Là où dans les années 70 s'exerçait dans le cinéma une intelligence collective vis-à-vis du contemporain, on a aujourd’hui un effondrement du niveau du public. Mais on a les films qu’on mérite : l’industrie produit ce qui marche et si le public se bouge en masse pour payer une place à une séance d’Avengers 12, les studios produiront un 13. Peu importe la qualité du film. Je trouve que ce sont les films pour jeunes d’aujourd’hui qui sont des films pour vieux. C’est pauvre, voire indigent cinématographiquement et lourd moralement.

Pour revenir au film , vous aviez un plan prévu de tournage ou vous vous êtes vraiment laissé emporter par la route ?

"Malgré les repérages, je souhaitais ne pas trop être prisonnier d’un planning. Hormis les entretiens avec certaines personnes qui demandaient une grosse organisation, j’ai voulu épuiser mon fantasme de la route 66 qui n’existe plus aujourd’hui. Par exemple, le propriétaire de l’épicerie du début du film, je l’ai découvert le jour du tournage où nous nous sommes arrêtés dans cette petite ville et c’est en suivant un air d’une chanson des Rolling Stones que j’ai trouvé son commerce et en discutant avec lui que j’ai décidé de l’intégrer au film.
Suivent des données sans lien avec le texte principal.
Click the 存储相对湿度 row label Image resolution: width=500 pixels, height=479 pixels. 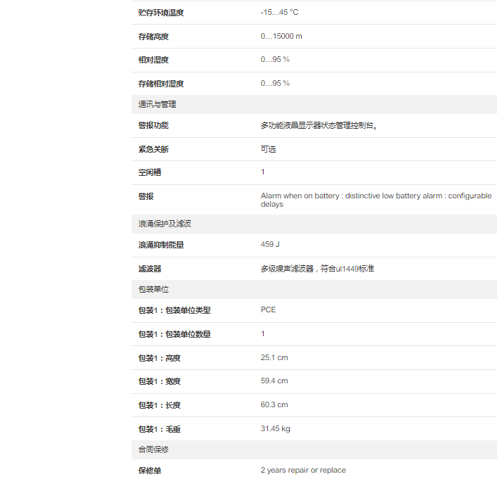pos(161,84)
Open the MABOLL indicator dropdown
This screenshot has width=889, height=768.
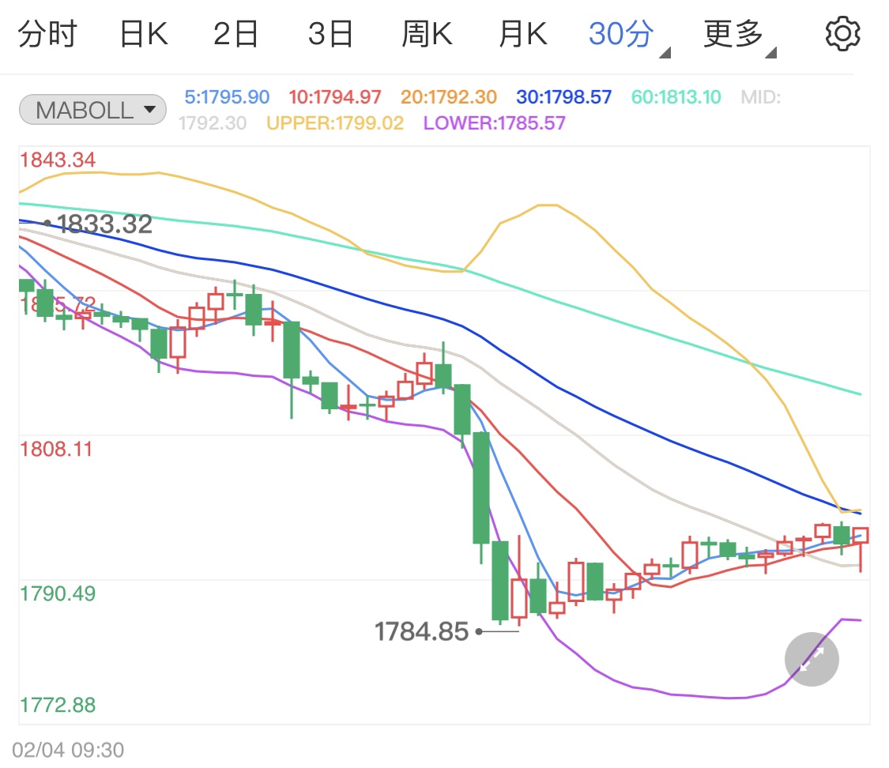(92, 109)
Il était touchant, il voulait vraiment présenter bien et du coup nous faisait refaire des prises (NDLR : qui sont gardées telles quelles dans le film, sans cut ni montage). Vouloir suivre sur une carte le film est impossible, je l’ai monté aussi comme si j’avais des flash-back au gré de la route. Le tournage a duré 3 semaines et je tenais à filmer en Cinémascope car ça n'avait aucun intérêt de faire un film de cinéma dans un format  numérique qui aseptise l’image. Je suis très content que la lumière de l’interview de Michael Mann qui ouvre le film, par exemple, ne soit pas reproduisible sur un Ipad, ce qui rend le film impossible à regarder sur tablette. Je voulais faire un film de cinéma."

Pour finir, quelques mots sur Tobe Hooper, décédé récemment (le 26 août 2017), qui clôture presque le film …

"Je le connais (sic) depuis longtemps et il représentait totalement, au moment de la production du film, le gâchis de cette époque (NDLR : “We blew it” pouvant se traduire par “Nous l’avons gâché”). C’est un réalisateur absolument fabuleux qui a explosé avec son premier film Massacre à la Tronçonneuse (1974) puis s’est perdu après dans des productions moyennes et n’a pas pu ou su rebondir. Lorsqu’il nous lâche “We blew it” à la fin de son intervention, c’est naturel, il ne me le fait pas comme un cadeau pour placer le titre du film. Il le dit et le pense à ce moment-là. Je tenais à lui faire voir le film mais malheureusement il s’est éteint la semaine où je finissais le premier montage. Il ne me répondait plus depuis 3 semaines, ce qui était très inhabituel de sa part. J’ai eu beaucoup de chance de l’avoir eu à temps pour le film."

Au cours de l’entretien, Jean-Baptiste Thoret nous a parlé longuement, en digression sur le déroulement du tournage, du film Nashville de Robert Altman sorti en 1975. Il nous paraissait important, à défaut de le placer dans l’entretien, de le citer comme la pépite de Jean-Baptiste Thoret. Le film n’est - à ce jour - disponible légalement que dans une édition Blu-ray rarement disponible chez les distributeurs.